= What is needed =
Among the entries below, which lines include the string "agent"? Show each one.
[Data supplied]
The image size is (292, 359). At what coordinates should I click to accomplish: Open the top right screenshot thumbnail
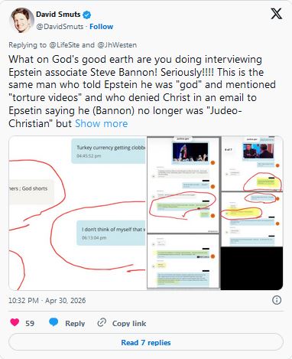(251, 164)
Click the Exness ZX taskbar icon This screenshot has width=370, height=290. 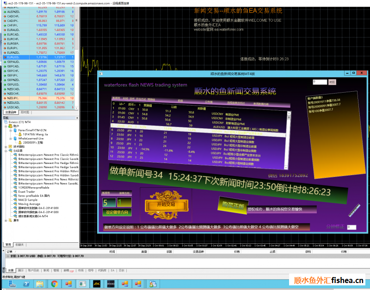pos(96,284)
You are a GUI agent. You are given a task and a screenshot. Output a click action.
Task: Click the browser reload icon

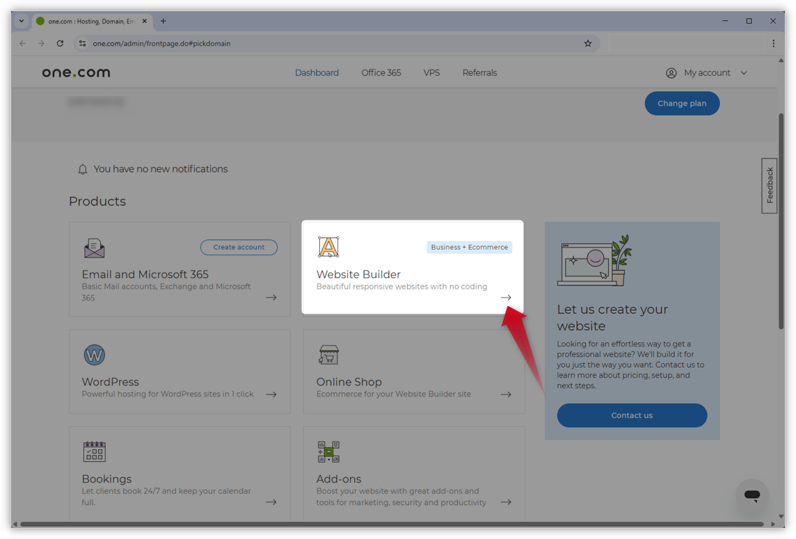[60, 43]

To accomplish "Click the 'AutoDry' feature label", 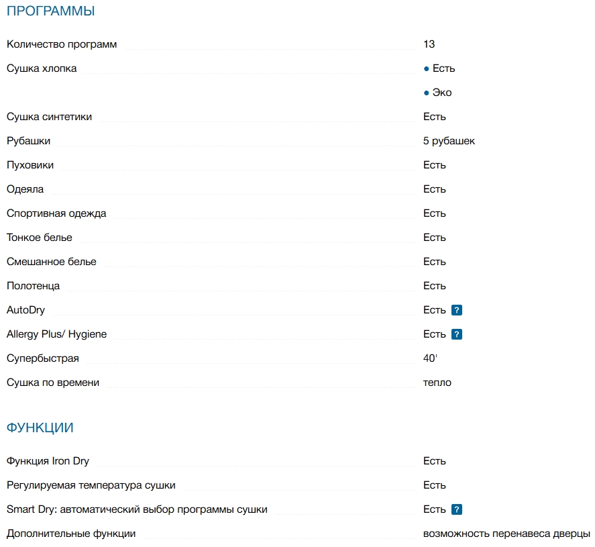I will 25,310.
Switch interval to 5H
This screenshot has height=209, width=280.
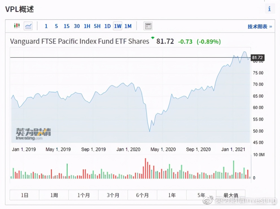pos(97,26)
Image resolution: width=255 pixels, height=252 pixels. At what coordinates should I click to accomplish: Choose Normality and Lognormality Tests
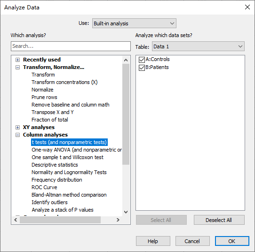click(x=69, y=172)
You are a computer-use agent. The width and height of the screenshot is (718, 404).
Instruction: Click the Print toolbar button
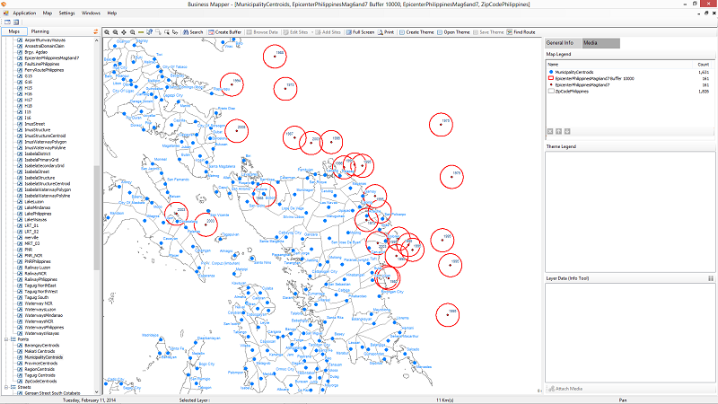[386, 31]
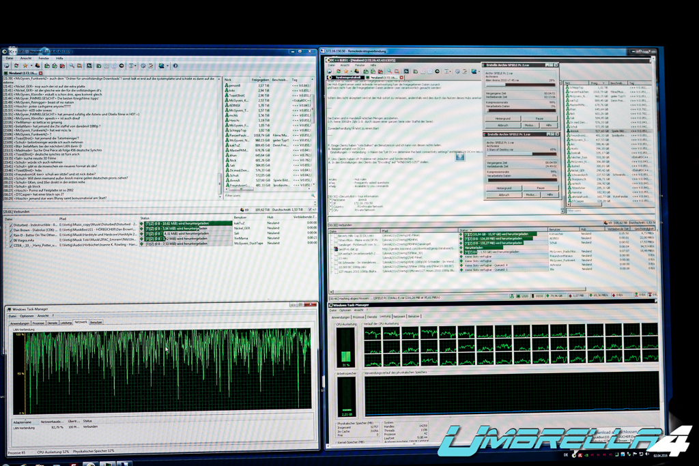This screenshot has height=466, width=699.
Task: Click the Reconnect arrows icon in left DC++ toolbar
Action: coord(16,66)
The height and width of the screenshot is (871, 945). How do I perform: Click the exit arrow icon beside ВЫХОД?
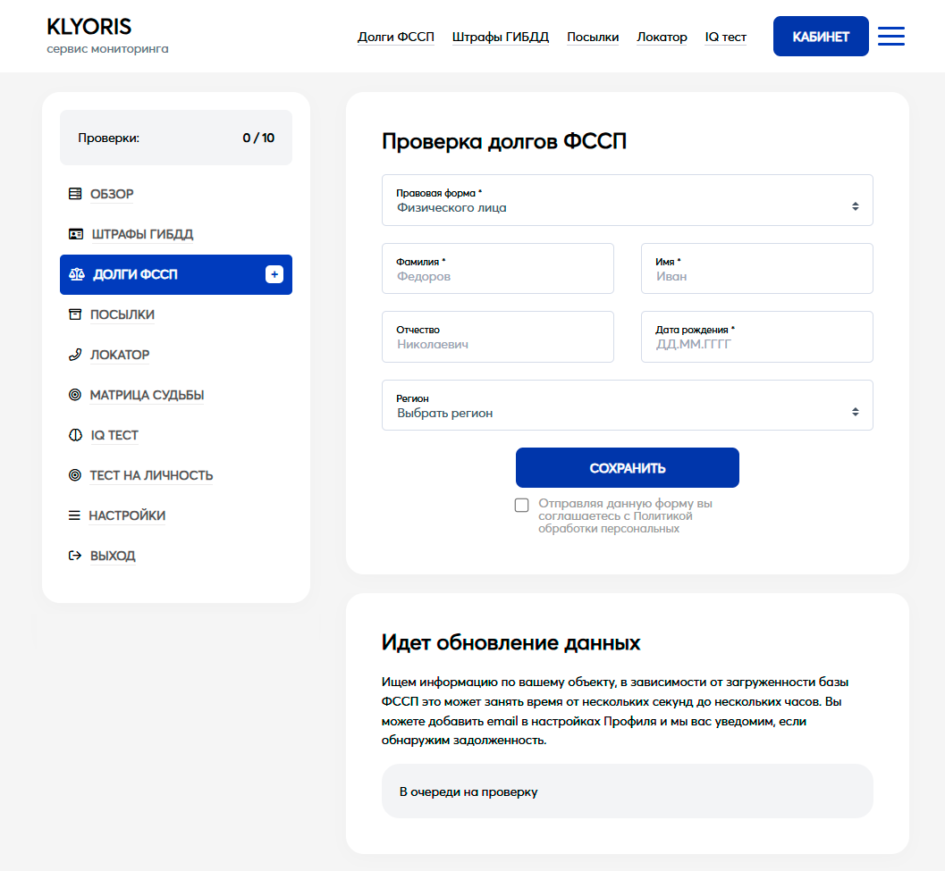pyautogui.click(x=75, y=556)
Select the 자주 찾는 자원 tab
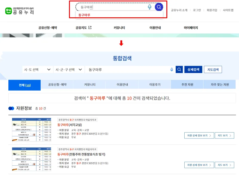Image resolution: width=239 pixels, height=175 pixels. [220, 85]
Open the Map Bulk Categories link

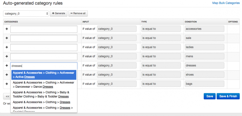coord(226,3)
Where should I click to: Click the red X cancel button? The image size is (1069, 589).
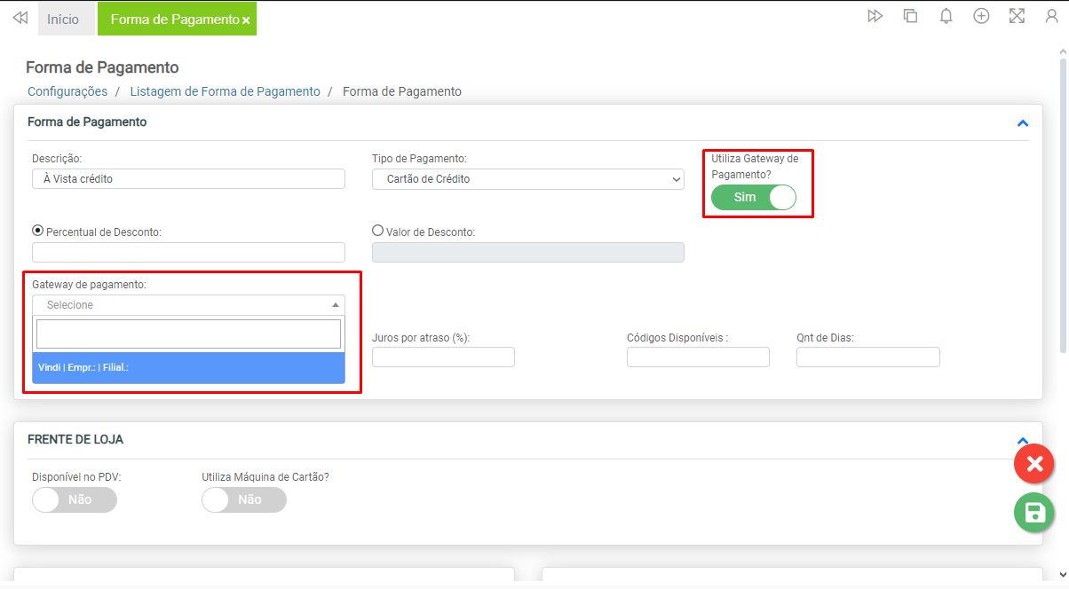pos(1033,464)
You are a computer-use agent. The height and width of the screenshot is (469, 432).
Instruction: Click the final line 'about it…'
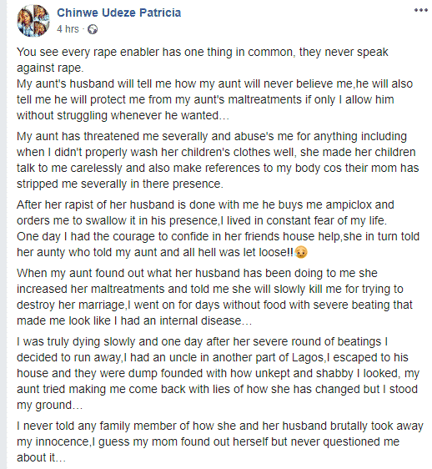(x=41, y=457)
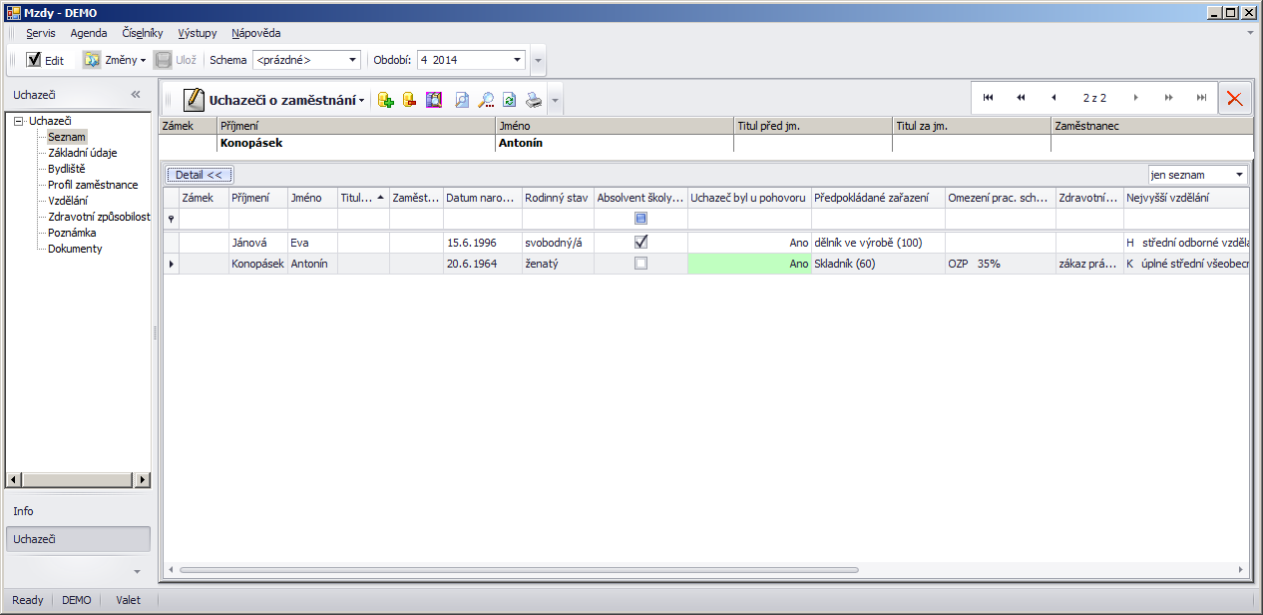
[/Data supplied]
= Reply =
You are a GUI agent. You are given a task and a screenshot. Output a click action.
You are a computer-use agent. The width and height of the screenshot is (718, 404).
You are a computer-use agent. The height and width of the screenshot is (469, 432).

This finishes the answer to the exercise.